Little played college baseball at Pitt and led the Panthers in batting average (.377), hits (52), home runs (8) and RBIs (39) in 1991. He said the biggest difference between coaching the sports is adjusting to coaching girls. Even girl dads aren’t prepared for the ardor and sensibilities.

“The obvious difference,” Little said. “Men are from Mars and women are from Venus. Girls have a completely different mindset than boys — not at all wrong, just different. I will say that girls, to me, are more selfless than boys.”

Little and Harvey referenced coach Rich Leviere of the Pittsburgh Spirit for his impact on the game.

“Coach Leviere would say it best,” Little said. “A boy has to play good to feel good, while a girl has to feel good to play good.

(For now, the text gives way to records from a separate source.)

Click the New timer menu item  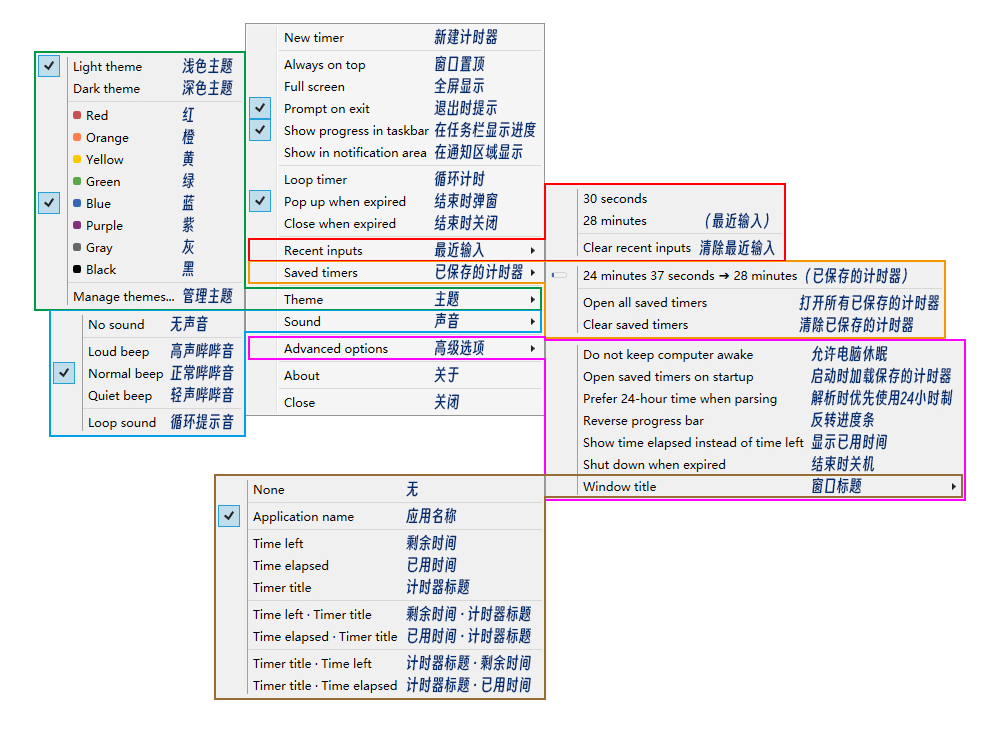(x=314, y=38)
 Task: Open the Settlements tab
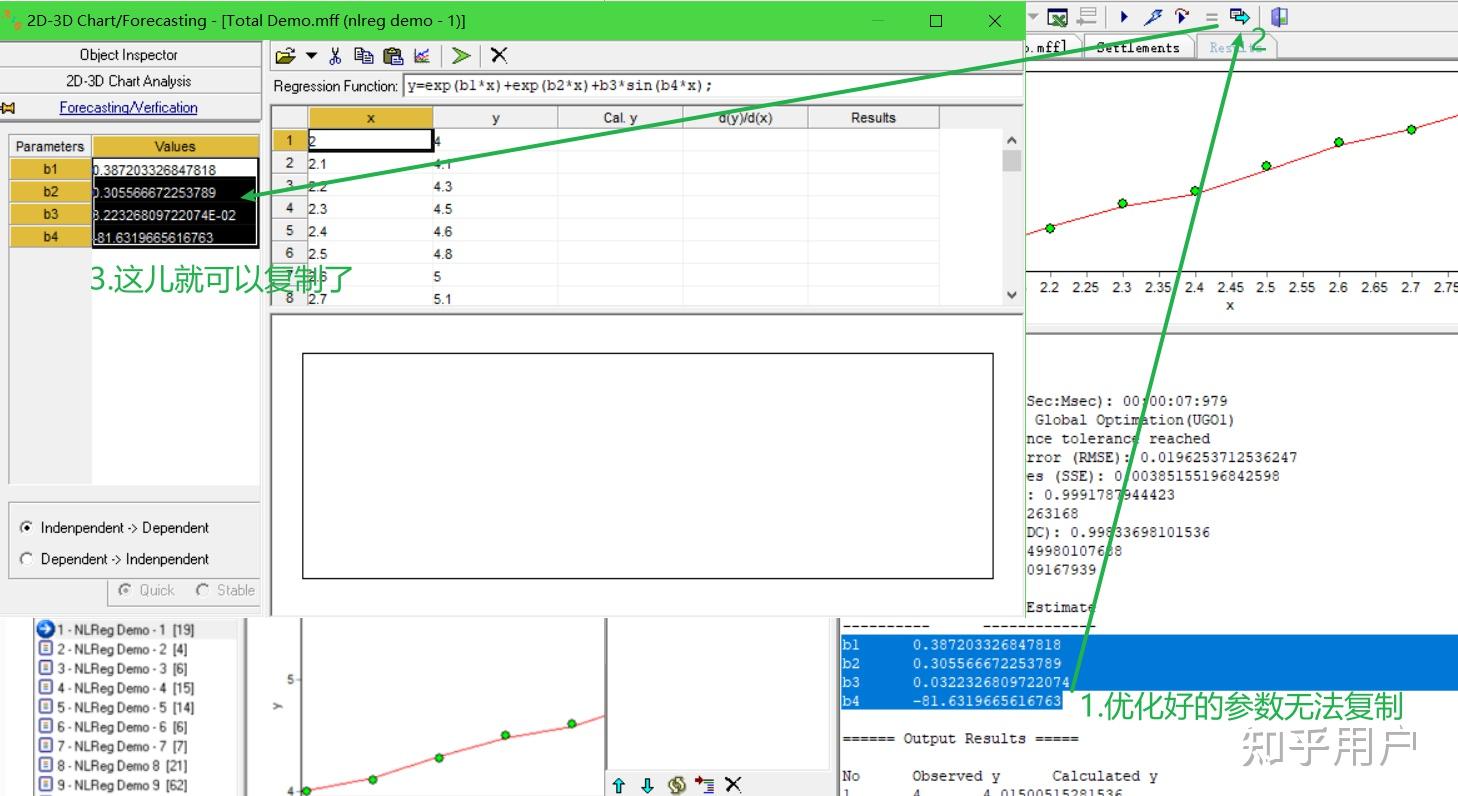click(x=1138, y=47)
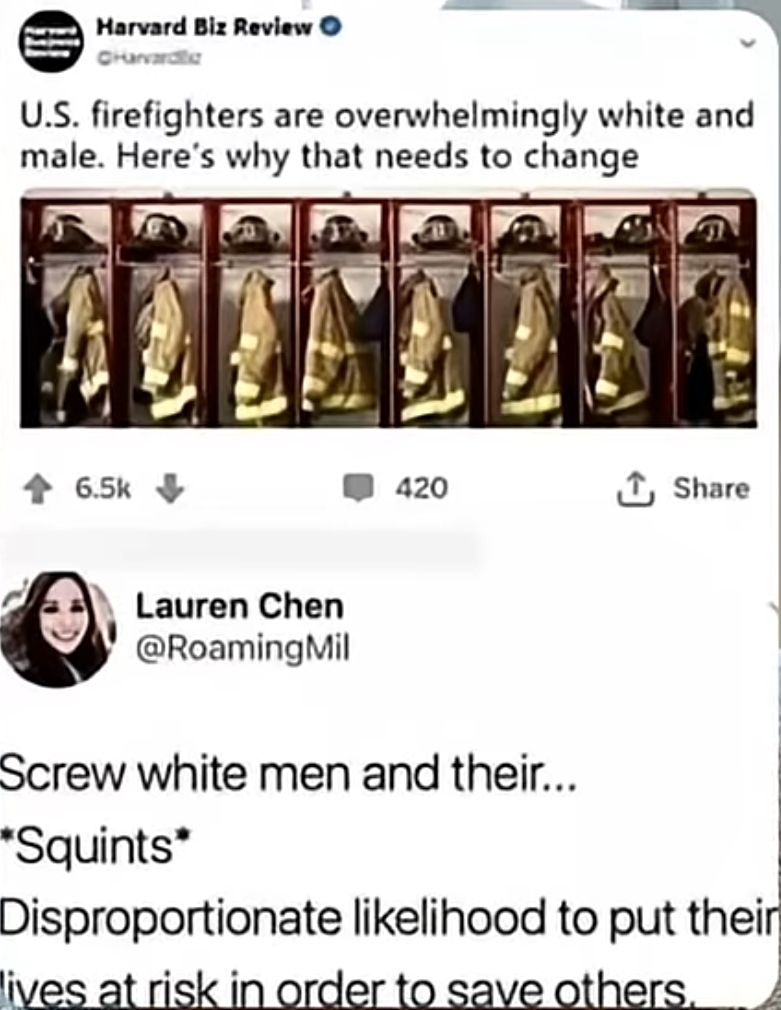Click the 'Screw white men and their...' line

288,773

“Honestly, all the tears — I wasn’t used to that,” Little said, citing his biggest “culture shock” when he started coaching softball. “You’ve got disappointed tears, mad tears, performance tears and happy tears, and you’ve got to know the difference. … Softball is baseball on amphetamines. Not that I would know from experience, but I imagine they really speed a person up. Sixty-foot bases, 43-foot pitching rubber and composite bats make for an exciting game.”

Brunson agreed with the Quealys that the cheering from dugouts took some getting used to. When girls start pounding on ball buckets like they are bongos, it’s best for coaches to just tap their foot to the beat.

“The things that are allowed in softball that are taboo in baseball, like props in the dugout,” Brunson said of another key difference. “The goofiness of girls that is encouraged to keep the dugout in the game.”

Brunson was a standout baseball player (and football player) at Hempfield before he took his baseball talent to Cal (Pa.).

He later coached there as an assistant for 13 years.

“There was zero chance I thought I would be coaching softball when we were celebrating our first baseball conference championship at Cal U. in 2001,” he said.

“I love the strategy in both sports. For the average fan, it’s probably softball (that is more exciting).”

Tommy Quealy finds himself watching more fast-paced college softball games.

“The girls have so much fun,” Tommy Quealy said. “Baseball guys get upset and get down on themselves. The girls show their emotions.”

Norwin head coach Brian Mesich said the Quealys have been a welcome addition.

“They’re still getting it,” he said. “We’re coaching by committee.”

Norwin senior first baseman Emma Novotnak said their presence has been noticed.

“They want us to treat every game like a playoff game,” Novotnak said. “They keep us motivated. If we get down, they pick us back up: get in here, get that last out, get the bats going. They have really helped our hitting, with our timing and approach.”

When games are going on, Tom Quealy can’t help but glance over at the baseball field adjacent to the softball diamond on the Norwin campus.

His heart is with that program. His mind is learning the new one.

“I miss the kids,” Tom Quealy said. “But the girls are great competitors, too. They want to win just as much.”

What is interesting about the Quealys is that Leslie Quealy, wife and mother to the Toms, was a softball player at Norwin. Her late father, Don Kattic, coached the Lady Knights for about a decade, late 1980s, early 1990s.

Leslie was a pitcher.

Little, an elementary school gym teacher at Greensburg Salem, coached baseball in the past, but he said returning to that sport would be a challenge.

“I would never rule it out, but it would not be an easy transition back to baseball,” he said. “It is a very slim chance that I would coach baseball again. My goal when I finally graduate Hutchinson Elementary is to help build a college softball program into a powerhouse.”